> _Data listing_:
------------------------------------

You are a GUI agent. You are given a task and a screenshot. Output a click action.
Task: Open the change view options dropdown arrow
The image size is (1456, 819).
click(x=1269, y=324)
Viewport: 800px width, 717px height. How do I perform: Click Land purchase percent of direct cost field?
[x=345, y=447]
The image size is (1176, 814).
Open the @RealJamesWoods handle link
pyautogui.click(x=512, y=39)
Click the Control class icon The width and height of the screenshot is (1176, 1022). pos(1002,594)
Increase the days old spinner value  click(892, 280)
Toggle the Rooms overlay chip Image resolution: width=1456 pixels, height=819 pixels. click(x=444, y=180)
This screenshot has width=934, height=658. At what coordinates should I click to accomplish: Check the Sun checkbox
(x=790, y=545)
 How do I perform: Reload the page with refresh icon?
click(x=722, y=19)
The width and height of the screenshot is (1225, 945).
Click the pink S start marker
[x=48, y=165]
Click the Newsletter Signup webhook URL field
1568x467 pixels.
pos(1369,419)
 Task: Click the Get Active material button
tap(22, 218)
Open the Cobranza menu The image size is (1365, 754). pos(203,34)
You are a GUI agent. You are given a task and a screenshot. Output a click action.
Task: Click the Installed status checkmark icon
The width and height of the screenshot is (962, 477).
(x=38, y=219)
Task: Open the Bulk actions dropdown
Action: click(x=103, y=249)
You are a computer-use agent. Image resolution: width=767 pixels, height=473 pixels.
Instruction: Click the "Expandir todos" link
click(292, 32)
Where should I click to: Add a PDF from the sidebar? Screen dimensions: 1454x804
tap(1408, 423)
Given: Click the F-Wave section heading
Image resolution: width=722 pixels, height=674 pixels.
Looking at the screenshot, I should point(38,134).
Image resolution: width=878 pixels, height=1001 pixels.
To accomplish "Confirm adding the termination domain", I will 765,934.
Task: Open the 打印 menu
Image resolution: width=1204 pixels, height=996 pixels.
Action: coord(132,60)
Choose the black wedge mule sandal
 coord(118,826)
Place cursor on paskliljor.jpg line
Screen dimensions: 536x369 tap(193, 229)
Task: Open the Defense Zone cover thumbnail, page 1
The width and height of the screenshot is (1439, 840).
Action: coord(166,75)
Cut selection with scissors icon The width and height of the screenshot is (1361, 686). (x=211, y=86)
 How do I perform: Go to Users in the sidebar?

------------------------------------

Render every line of the records above as a Markdown table with two columns, Row and Line, numbering each row and skipping any blank lines.

> _Exercise output_:
| Row | Line |
|---|---|
| 1 | You are a GUI agent. You are given a task and a screenshot. Output a click action. |
| 2 | Task: Open the change view options dropdown arrow |
| 3 | The image size is (1456, 819). |
| 4 | click(x=1269, y=324) |
| 5 | Viewport: 800px width, 717px height. How do I perform: Click Land purchase percent of direct cost field? |
| 6 | [x=345, y=447] |
| 7 | The image size is (1176, 814). |
| 8 | Open the @RealJamesWoods handle link |
| 9 | pyautogui.click(x=512, y=39) |
| 10 | Click the Control class icon The width and height of the screenshot is (1176, 1022). pos(1002,594) |
| 11 | Increase the days old spinner value  click(892, 280) |
| 12 | Toggle the Rooms overlay chip Image resolution: width=1456 pixels, height=819 pixels. click(x=444, y=180) |
| 13 | This screenshot has width=934, height=658. At what coordinates should I click to accomplish: Check the Sun checkbox |
| 14 | (x=790, y=545) |
| 15 |  How do I perform: Reload the page with refresh icon? |
| 16 | click(x=722, y=19) |
| 17 | The width and height of the screenshot is (1225, 945). |
| 18 | Click the pink S start marker |
| 19 | [x=48, y=165] |
| 20 | Click the Newsletter Signup webhook URL field |
| 21 | 1568x467 pixels. |
| 22 | pos(1369,419) |
| 23 |  Task: Click the Get Active material button |
| 24 | tap(22, 218) |
| 25 | Open the Cobranza menu The image size is (1365, 754). pos(203,34) |
| 26 | You are a GUI agent. You are given a task and a screenshot. Output a click action. |
| 27 | Task: Click the Installed status checkmark icon |
| 28 | The width and height of the screenshot is (962, 477). |
| 29 | (x=38, y=219) |
| 30 | Task: Open the Bulk actions dropdown |
| 31 | Action: click(x=103, y=249) |
| 32 | You are a computer-use agent. Image resolution: width=767 pixels, height=473 pixels. |
| 33 | Instruction: Click the "Expandir todos" link |
| 34 | click(292, 32) |
| 35 | Where should I click to: Add a PDF from the sidebar? Screen dimensions: 1454x804 |
| 36 | tap(1408, 423) |
| 37 | Given: Click the F-Wave section heading |
| 38 | Image resolution: width=722 pixels, height=674 pixels. |
| 39 | Looking at the screenshot, I should point(38,134). |
| 40 | Image resolution: width=878 pixels, height=1001 pixels. |
| 41 | To accomplish "Confirm adding the termination domain", I will 765,934. |
| 42 | Task: Open the 打印 menu |
| 43 | Image resolution: width=1204 pixels, height=996 pixels. |
| 44 | Action: coord(132,60) |
| 45 | Choose the black wedge mule sandal |
| 46 |  coord(118,826) |
| 47 | Place cursor on paskliljor.jpg line |
| 48 | Screen dimensions: 536x369 tap(193, 229) |
| 49 | Task: Open the Defense Zone cover thumbnail, page 1 |
| 50 | The width and height of the screenshot is (1439, 840). |
| 51 | Action: coord(166,75) |
| 52 | Cut selection with scissors icon The width and height of the screenshot is (1361, 686). (x=211, y=86) |
| 53 |  How do I perform: Go to Users in the sidebar? |